Yes, Hydrate has a query cache that reuses the default read/write queries. Also, the SQL produced by Hydrate dynamic queries uses prepared statements that are stored for reuse. Performing a query that does 10000 individual inserts into a database will generate the insert statement once as a prepared statement and then reuse this statement for the other 9999 inserts. By setting batch mode, you could batch up these inserts (say into groups of 100) and this can have significant effects on performance for JDBC drivers that support it.


Q. Does Hydrate permit composite keys to be used on objects?

Yes. Hydrate supports surrogate keys, single valued keys and multiple valued (composite) keys. It also supports keys one or all of whose members is a reference to another object (which itself can contain key members that are references, and so on ad infinitum).  Finally Hydrate supports alternate keys for all objects, a feature that is indispensable in merging data from different data stores.


Q. Does Hydrate support (insert required mapping cardinality and navigability here)?

Hydrate supports one-to-one, one-to-many and many-to-many mappings, navigable in either or both directions.


Q. Can I map data from legacy data sources?

If this is your aim then you have come to the right place. Hydrate was designed as a way to efficiently map legacy data sources into your own domain model. You can merge information from multiple sources on different physical machines and using different underlying database architectures.

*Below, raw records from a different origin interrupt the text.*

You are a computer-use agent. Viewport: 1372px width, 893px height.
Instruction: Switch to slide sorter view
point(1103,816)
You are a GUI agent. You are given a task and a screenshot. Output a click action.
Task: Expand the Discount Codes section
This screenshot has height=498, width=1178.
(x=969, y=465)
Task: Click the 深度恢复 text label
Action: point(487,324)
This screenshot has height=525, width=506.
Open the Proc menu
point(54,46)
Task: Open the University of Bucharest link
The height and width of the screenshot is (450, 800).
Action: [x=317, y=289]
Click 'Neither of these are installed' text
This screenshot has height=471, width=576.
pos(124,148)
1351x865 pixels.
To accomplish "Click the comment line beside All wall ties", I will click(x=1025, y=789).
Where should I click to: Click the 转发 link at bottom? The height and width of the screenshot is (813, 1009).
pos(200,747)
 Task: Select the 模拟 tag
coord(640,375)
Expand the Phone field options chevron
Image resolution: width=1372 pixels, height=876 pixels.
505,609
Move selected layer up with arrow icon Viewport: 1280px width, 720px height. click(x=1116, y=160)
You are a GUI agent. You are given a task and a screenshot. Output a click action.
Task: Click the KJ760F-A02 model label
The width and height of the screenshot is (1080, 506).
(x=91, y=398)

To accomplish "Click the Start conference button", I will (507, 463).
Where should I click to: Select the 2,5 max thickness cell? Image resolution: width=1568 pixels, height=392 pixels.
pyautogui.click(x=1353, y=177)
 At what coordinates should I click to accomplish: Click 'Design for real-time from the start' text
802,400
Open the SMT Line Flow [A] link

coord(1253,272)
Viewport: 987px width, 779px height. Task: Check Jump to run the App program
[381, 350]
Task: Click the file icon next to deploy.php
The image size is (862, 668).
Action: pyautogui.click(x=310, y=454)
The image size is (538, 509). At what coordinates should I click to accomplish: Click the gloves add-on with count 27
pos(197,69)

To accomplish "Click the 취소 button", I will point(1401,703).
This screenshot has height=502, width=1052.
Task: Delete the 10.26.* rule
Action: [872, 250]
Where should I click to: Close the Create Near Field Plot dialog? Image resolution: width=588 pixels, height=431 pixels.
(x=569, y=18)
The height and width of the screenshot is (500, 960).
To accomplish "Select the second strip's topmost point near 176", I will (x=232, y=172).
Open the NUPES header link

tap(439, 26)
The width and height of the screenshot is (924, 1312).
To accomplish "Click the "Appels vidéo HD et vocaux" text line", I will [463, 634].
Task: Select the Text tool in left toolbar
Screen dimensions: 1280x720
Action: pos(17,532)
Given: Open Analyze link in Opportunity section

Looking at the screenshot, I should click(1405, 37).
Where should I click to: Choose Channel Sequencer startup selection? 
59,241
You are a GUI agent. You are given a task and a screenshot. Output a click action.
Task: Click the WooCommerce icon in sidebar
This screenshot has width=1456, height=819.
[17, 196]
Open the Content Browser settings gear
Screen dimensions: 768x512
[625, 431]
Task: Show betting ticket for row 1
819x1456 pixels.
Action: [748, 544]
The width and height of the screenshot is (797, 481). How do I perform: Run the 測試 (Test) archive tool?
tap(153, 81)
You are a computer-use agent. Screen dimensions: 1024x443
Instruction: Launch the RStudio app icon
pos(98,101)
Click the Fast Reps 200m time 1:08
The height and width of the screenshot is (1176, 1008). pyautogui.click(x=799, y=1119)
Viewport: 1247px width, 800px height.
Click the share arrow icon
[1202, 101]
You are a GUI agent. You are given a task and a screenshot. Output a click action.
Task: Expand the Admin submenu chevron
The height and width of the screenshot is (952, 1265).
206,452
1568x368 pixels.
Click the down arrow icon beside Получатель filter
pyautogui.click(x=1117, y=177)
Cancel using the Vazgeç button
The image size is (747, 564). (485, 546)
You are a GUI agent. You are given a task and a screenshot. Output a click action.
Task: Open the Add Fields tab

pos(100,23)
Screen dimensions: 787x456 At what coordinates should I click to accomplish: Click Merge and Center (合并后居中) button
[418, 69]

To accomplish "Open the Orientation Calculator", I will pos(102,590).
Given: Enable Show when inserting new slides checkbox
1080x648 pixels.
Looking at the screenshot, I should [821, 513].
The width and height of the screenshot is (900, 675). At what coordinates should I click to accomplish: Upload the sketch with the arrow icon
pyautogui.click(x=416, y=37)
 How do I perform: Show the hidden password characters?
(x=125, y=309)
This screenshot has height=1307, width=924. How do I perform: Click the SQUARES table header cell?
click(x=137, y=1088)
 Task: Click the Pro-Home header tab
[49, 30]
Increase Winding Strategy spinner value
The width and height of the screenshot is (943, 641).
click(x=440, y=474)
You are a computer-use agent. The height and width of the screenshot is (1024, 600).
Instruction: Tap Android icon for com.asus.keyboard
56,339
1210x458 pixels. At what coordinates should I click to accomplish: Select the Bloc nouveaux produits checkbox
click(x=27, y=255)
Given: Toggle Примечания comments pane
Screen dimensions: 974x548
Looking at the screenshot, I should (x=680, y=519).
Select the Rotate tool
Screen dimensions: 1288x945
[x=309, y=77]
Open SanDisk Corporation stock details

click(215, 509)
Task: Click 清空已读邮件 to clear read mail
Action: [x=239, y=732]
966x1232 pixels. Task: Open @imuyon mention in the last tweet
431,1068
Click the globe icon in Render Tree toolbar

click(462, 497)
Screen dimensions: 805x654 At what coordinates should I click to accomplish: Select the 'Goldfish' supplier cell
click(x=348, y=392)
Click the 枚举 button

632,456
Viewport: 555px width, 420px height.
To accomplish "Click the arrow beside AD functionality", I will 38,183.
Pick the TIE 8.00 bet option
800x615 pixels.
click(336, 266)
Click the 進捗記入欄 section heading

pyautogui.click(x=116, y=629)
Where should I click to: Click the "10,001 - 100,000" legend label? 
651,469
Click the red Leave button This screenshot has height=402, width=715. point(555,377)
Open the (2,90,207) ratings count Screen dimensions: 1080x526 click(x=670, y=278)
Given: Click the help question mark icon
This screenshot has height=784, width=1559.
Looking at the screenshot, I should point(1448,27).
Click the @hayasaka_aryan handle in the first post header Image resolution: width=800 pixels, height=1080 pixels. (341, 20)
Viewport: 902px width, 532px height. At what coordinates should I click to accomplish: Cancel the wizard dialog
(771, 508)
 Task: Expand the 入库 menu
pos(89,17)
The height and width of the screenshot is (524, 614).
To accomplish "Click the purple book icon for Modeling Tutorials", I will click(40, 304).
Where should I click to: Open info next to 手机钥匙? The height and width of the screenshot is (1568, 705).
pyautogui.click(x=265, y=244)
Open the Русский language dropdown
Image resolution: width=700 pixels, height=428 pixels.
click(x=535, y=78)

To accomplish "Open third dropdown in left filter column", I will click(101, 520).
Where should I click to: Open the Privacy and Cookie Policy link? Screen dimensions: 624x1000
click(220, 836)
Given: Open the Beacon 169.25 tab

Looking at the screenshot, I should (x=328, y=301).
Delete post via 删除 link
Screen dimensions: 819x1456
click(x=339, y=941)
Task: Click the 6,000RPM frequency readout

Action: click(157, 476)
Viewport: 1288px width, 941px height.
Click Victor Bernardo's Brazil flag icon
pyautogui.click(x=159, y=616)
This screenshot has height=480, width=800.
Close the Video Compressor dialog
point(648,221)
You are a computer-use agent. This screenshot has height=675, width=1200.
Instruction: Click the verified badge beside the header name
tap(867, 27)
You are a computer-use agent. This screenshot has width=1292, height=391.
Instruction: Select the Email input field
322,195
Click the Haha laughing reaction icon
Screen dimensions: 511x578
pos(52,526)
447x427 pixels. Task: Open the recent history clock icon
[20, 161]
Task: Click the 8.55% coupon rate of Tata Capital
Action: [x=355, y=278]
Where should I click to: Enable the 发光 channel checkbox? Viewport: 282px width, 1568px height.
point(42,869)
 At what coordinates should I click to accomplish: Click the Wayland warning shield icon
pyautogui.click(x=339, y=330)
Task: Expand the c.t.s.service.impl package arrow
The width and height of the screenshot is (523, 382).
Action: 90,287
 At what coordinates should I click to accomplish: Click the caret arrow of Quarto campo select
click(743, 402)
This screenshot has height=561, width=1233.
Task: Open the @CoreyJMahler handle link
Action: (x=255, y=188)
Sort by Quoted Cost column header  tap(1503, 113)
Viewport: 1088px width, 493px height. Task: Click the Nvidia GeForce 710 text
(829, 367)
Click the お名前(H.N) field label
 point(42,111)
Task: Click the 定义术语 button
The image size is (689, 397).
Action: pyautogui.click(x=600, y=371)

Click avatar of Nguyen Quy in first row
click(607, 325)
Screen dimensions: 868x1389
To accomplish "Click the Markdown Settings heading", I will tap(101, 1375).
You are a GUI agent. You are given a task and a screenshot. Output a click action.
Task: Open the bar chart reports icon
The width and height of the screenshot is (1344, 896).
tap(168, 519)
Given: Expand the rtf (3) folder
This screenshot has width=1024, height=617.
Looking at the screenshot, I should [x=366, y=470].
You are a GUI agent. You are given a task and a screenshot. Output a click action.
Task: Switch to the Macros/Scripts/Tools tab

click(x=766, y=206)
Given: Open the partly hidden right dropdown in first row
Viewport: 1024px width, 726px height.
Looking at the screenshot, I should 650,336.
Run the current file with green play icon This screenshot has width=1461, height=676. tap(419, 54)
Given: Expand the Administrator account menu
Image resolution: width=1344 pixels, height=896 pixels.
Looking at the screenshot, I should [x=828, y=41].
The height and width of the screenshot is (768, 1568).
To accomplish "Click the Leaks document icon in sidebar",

Q. How does Hydrate handle batch data?

Hydrate has a number of features that make it ideally suited to the handling of batch data. It is very fast and efficient, allows you to simultaneously build out your entire object graph from a single denormalized stream of data, and lets you perform operations on the objects as soon as they have been instantiated, rather than waiting for an entire feed file, batch of data or other large unit of data to be loaded.


Q. Does Hydrate support a persistence standard?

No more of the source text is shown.